Compressed Stabilized Earth Blocks (CSEB):

Compressed Stabilized Earth Blocks (CSEB), commonly called, Pressed Earth Blocks, are construction material made using damp soil under high amounts of pressure to form blocks. They are composed of dry inorganic subsoil, non-expansive clay, aggregates and Portland cement. CSEBs are an environmentally friendly alternative to clay bricks that most of the residential construction in India today uses.

The first attempts for compressed earth blocks were tried in the early days of the 19th century in Europe.
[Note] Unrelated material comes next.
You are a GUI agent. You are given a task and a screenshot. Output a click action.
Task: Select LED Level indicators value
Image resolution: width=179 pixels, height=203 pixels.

The architect François Cointereaux precast small blocks of rammed earth and he used hand rammers to compress the humid soil into a small wooden mould held with the feet.
The soil, raw or stabilized, for a compressed earth block is slightly moistened, poured into a steel press (with or without stabiliser) and then compressed either with a manual or motorized press. CEB can be compressed in many different shapes and sizes. For example, the Auram press 3000 proposes 18 types of moulds for producing about 70 different blocks.
These compressed earth blocks can be stabilised if needed and are stabilised with cement or lime thus giving them the name compressed stabilised earth blocks (CSEB). This input of soil stabilization allowed people to build higher with thinner walls, which have a much better compressive strength and water resistance. With cement stabilization, the blocks must be cured for four weeks after manufacturing. After this, they can dry freely and be used like common bricks with a soil cement stabilized mortar.
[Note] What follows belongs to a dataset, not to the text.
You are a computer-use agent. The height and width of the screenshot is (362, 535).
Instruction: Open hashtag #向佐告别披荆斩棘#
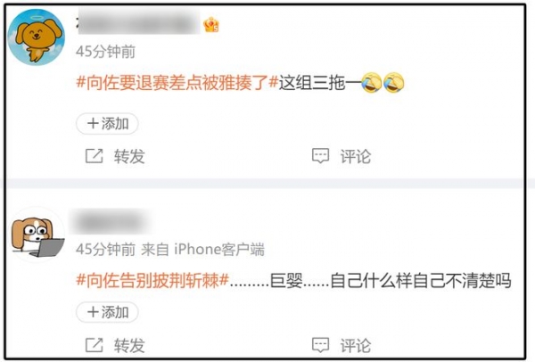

However Not every soil is suitable for earth construction and CSEB in particular. But with some knowledge and experience many soils can be used for producing CSEB. Topsoil and organic soils must not be used. Identifying the properties of a soil is essential to perform, at the end, good quality products. Some simple sensitive analysis can be performed after a short training. Cement stabilisation will be better for sandy soils. Lime stabilisation will be better suited for clayey soils. The selection of a stabilizer will depend upon the soil quality and the project requirements. While cement is preferable for sandy soils and to achieve quickly a higher strength, lime is used for very clayey soil, but takes longer time to harden and to give strong blocks. The following are the types of blocks

Plain square blocks
This block is used for building plain load bearing walls of 24 cm thick. It can be used up to 4 floors high. It presents the advantage of saving mortar and allowing a fast block laying.

Plain rectangular blocks
This block is used as a single block width for light load bearing structures, or as a double block width for heavy load bearing structures.
It presents the advantage of saving mortar and allowing a fast block laying.

Round blocks
This block is used for building composite columns (Reinforced cement concrete in the middle hole).